Giornata nazionale per la Donazione di organi e tessuti, campagna di sensibilizzazione dell’Ast Fermo
SANITÀ – Diverse le iniziative di sensibilizzazione messe in campo dall’ Asta fermana. Nel corso del 2025, all’ospedale Murri di Fermo sono state registrate tre donazioni di organi e quattro donazioni di cornee. Il 2026 è iniziato con una donazione dopo accertamento di morte e una donazione di cornee da una paziente ultranovantenne
In occasione della Giornata nazionale per la Donazione di organi e tessuti (il prossimo 19 ottobre) l’Ast di Fermo rilancia il messaggio relativa all’importanza della donazione ricordando che è possibile effettuare la Dichiarazione di Volontà presso gli sportelli Urp con l’attivazione dello Sportello Amico: i cittadini possono recarsi all’Urp al “Civico 18” in via Zeppilli (Fermo) e all’Urp presso l’ospedale Murri. Sono previsti anche orari dedicati per garantire un servizio più efficiente: il lunedì dalle 14,30 alle 17 presso il “Civico 18”, e il giovedì, negli stessi orari, presso l’ospedale.L’iniziativa si inserisce nel più ampio impegno di promozione della cultura della donazione. Esprimere la propria volontà in vita, infatti, rappresenta un gesto di responsabilità civile, amore incondizionato e solidarietà, che può fare la differenza per molte persone in attesa di trapianto.

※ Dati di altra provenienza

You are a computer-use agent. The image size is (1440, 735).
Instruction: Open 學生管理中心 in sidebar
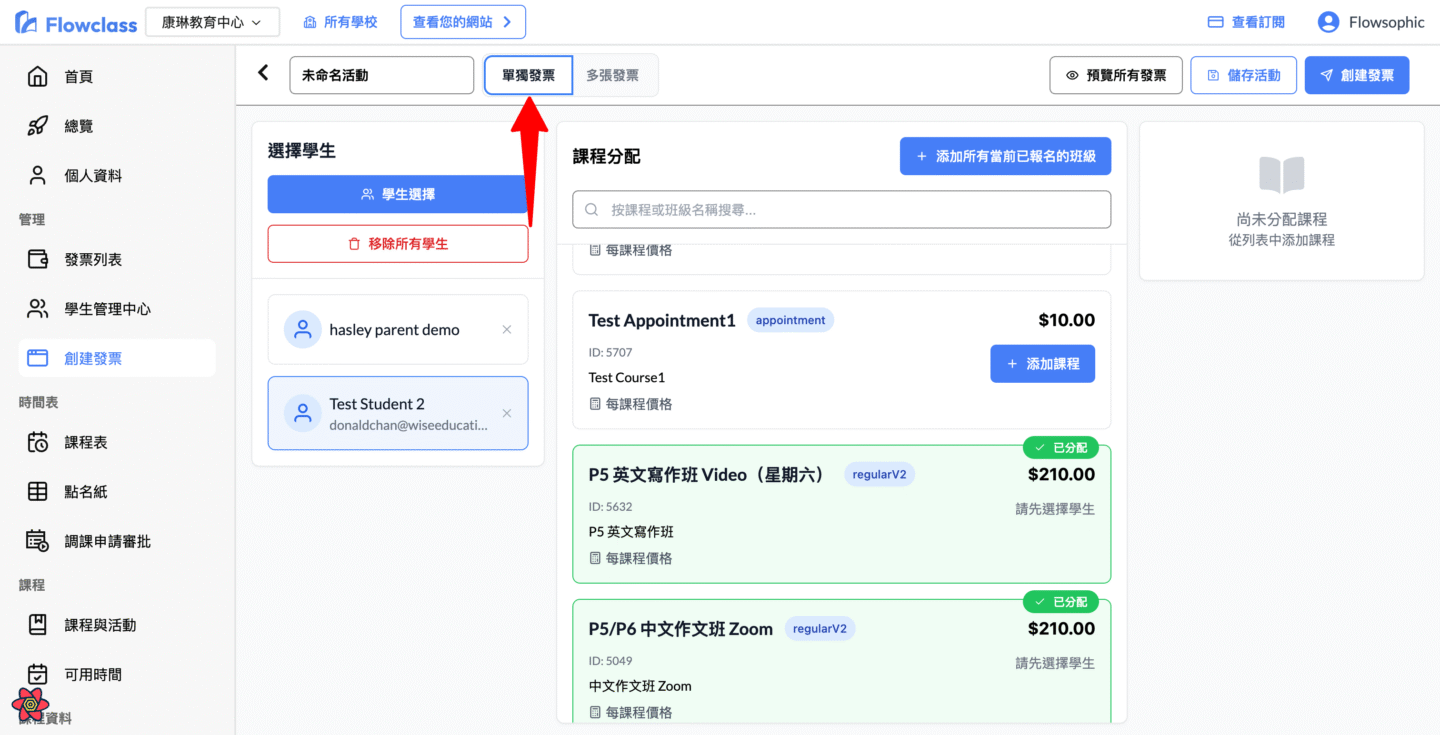coord(108,309)
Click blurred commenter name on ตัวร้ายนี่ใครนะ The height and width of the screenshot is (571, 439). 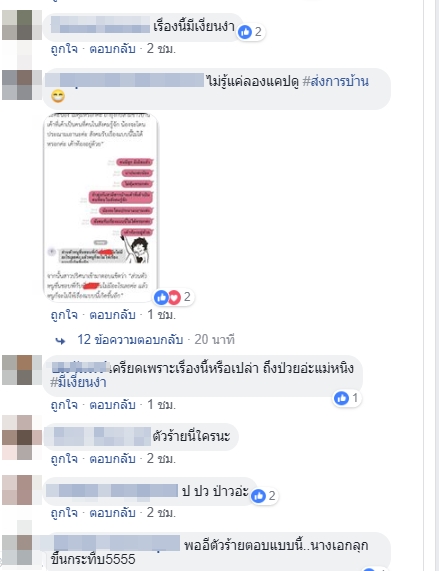(102, 436)
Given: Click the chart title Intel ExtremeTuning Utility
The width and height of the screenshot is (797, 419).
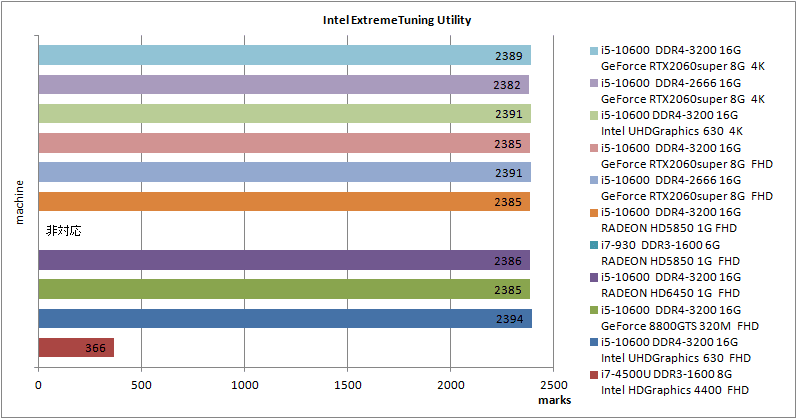Looking at the screenshot, I should tap(397, 20).
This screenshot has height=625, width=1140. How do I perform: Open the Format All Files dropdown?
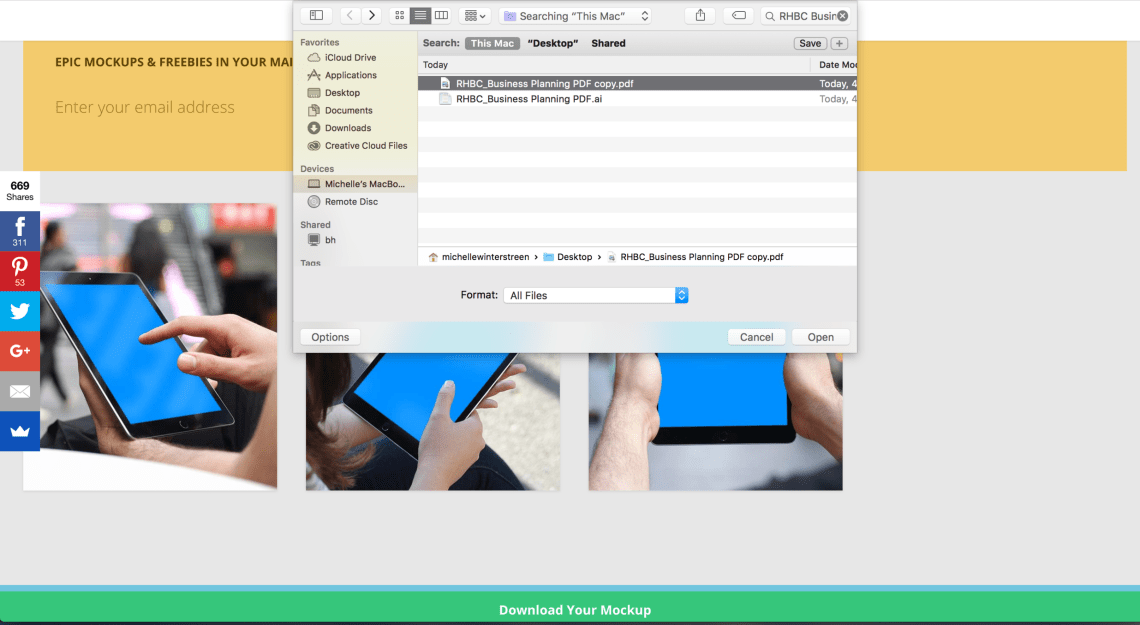[596, 295]
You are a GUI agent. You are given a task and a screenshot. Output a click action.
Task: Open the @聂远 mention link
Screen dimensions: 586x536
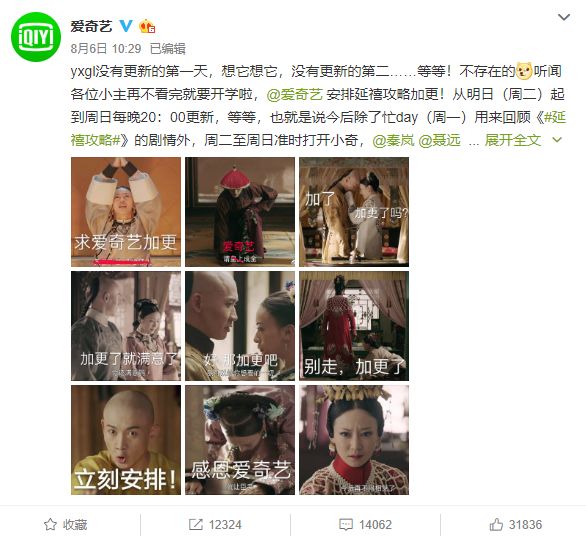[440, 140]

Per ulteriori informazioni è possibile contattare il numero 0734.6252800, attivo dal lunedì al venerdì dalle 8,30 alle 12,30 e dalle 14 alle 17.Ma la Giornata è anche un’occasione per fare il punto sul 2025.
Nel corso del 2025, all’ospedale Murri di Fermo sono state registrate tre donazioni di organi e quattro donazioni di cornee. Il 2026 è iniziato con una donazione dopo accertamento di morte e una donazione di cornee da una paziente ultranovantenne.

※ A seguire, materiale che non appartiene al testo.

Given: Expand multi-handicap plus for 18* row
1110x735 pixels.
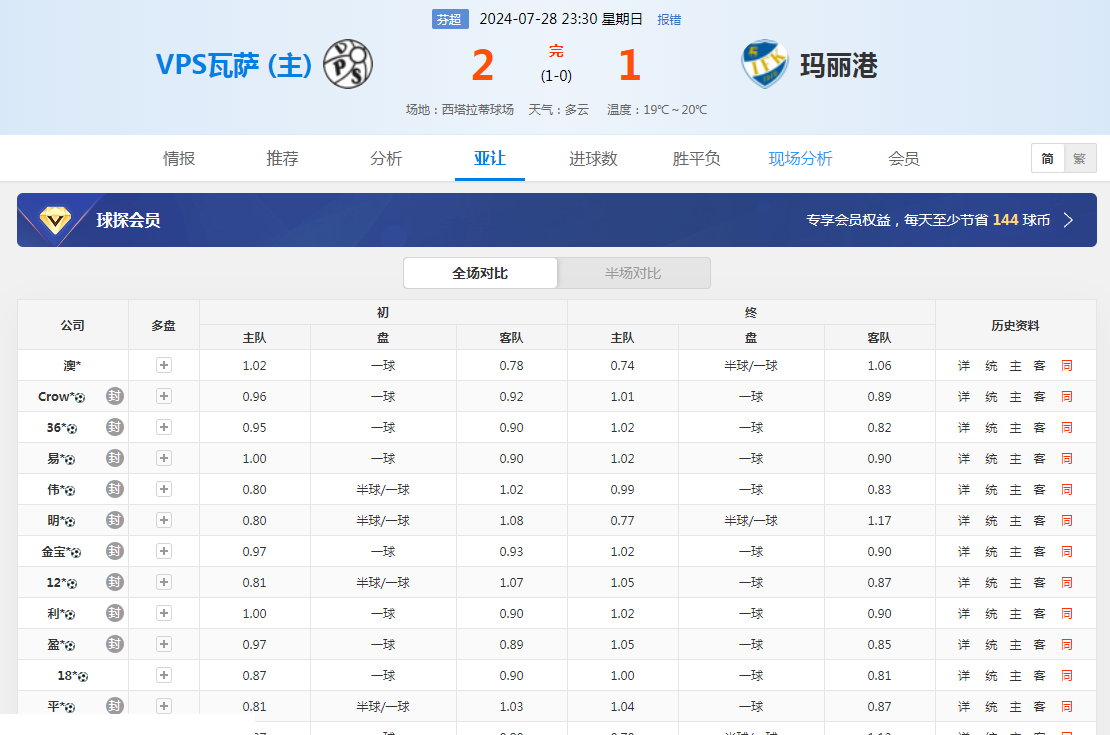Looking at the screenshot, I should [164, 675].
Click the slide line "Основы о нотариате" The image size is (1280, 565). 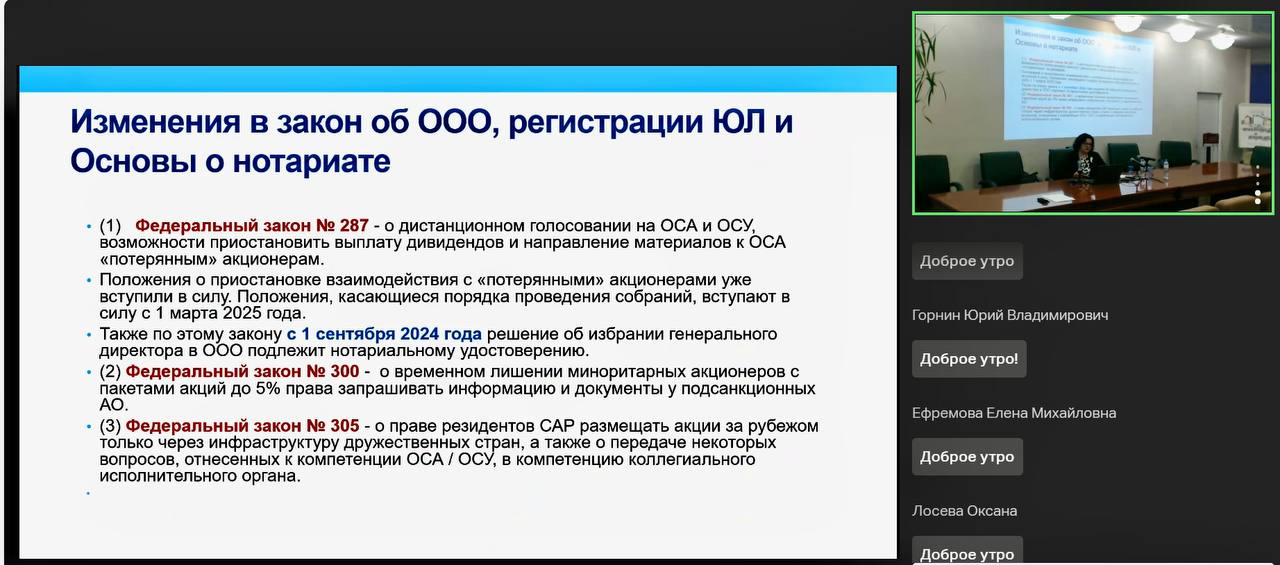coord(230,161)
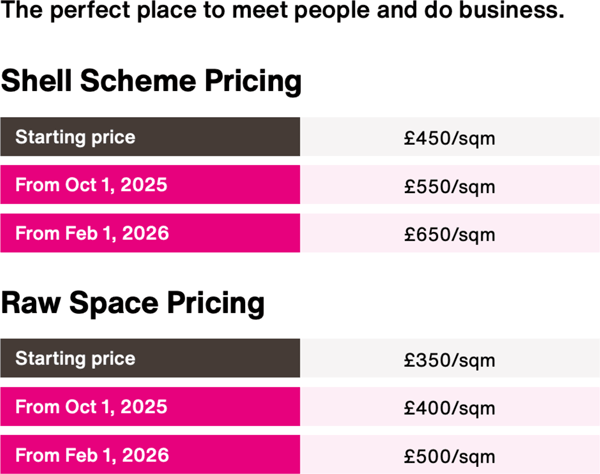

«A tutti i pazienti che hanno donato i loro organi, ai loro familiari e a quanti vorranno dare il loro consenso alla donazione – le parole del direttore generale Ast Fermo, dr. Roberto Grinta, e della dr.ssa Daniela Fiore, coordinatrice della Uos Donazione di Organi e Tessuti dell’ospedale Murri – va ogni giorno il nostro grazie per un gesto di impagabile altruismo e amore, impagabile sì, perché con questo gesto si contribuisce a salvare vite».

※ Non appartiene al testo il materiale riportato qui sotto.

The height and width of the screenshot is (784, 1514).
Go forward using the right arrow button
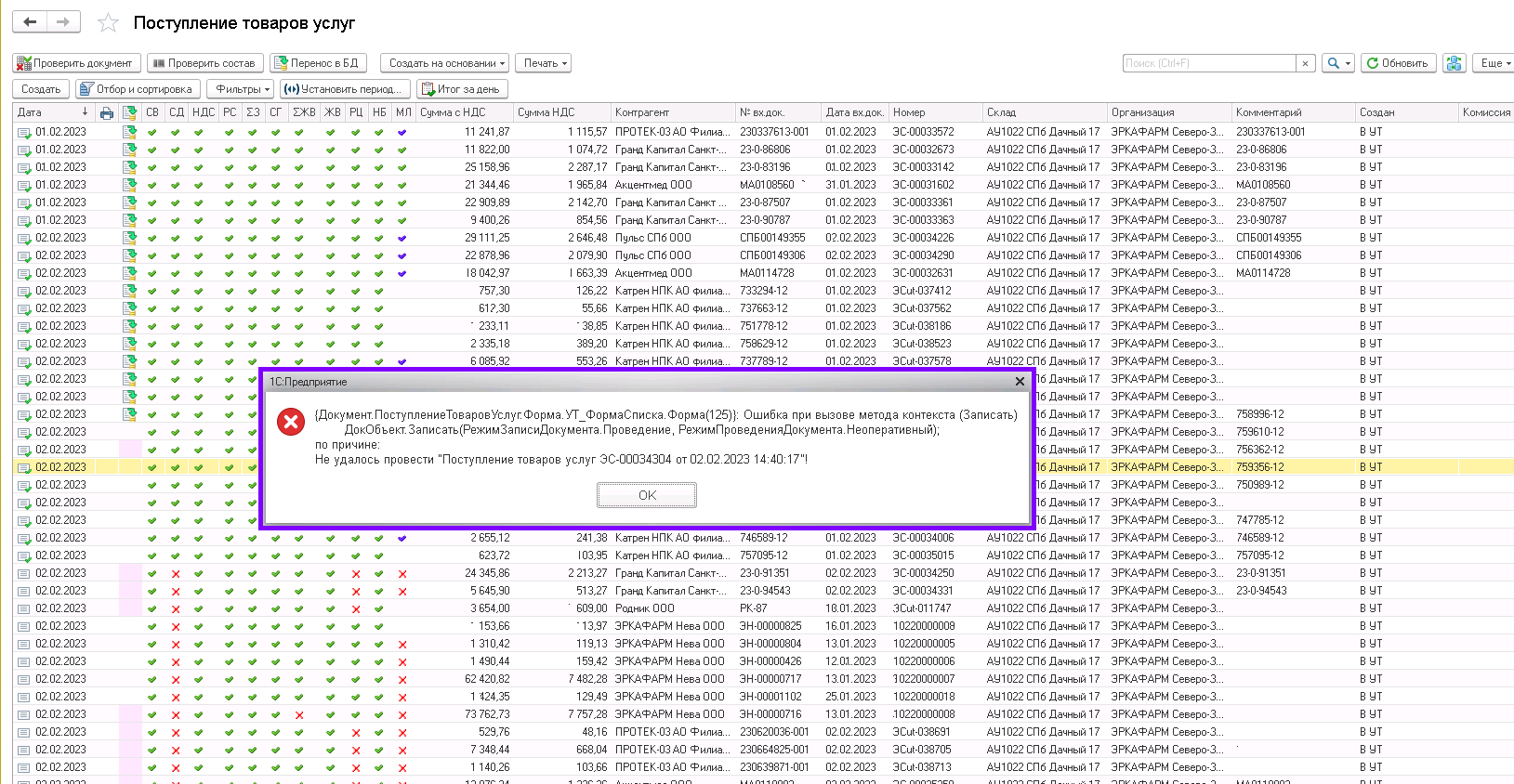coord(63,21)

«Siamo inoltre orgogliosi – aggiunge la dr.ssa Fiore – per l’apertura dello Sportello Amico in due differenti postazioni: una in ospedale e l’altra in via Zeppilli 18, con orario dedicato. Sportello Amico è un servizio importante, che punta a facilitare l’accesso alle informazioni, a rendere più semplice una decisione che può salvare vite. Allo Sportello si può eventualmente modificare una prima espressione di volontà rilasciata al momento del rinnovo della Carta di Identità».
L’Azienda sanitaria territoriale di Fermo si è fatta anche parte attiva nella formazione del personale dell’Anagrafe del Comune di Fermo, ente pilota nel progetto “La Salute del Donatore” che vuole incrementare le adesioni consapevoli alla donazione degli organi e tessuti.
Inoltre sempre l’Ast Fermo ha organizzato un incontro con la popolazione che fa riferimento al territorio sanitario afferenze all’ospedale dei Sibillini “Beato Antonio di Amandola” che ha visto il patrocinio, oltre che dell’Ast di Fermo, anche di quella di Macerata. In programma ci sono ulteriori iniziative proprio per sensibilizzare la cittadinanza all’importanza della donazione di organi e tessuti e fornire tutte le informazioni utili al riguardo come emerso anche oggi, nel corso del Premio “Matteo Biancucci” (patrocinato dall’Ast Fermo) a cui hanno preso parte la stessa dr.ssa Fiore, e il direttore generale Ast Fermo, dr. Roberto Grinta.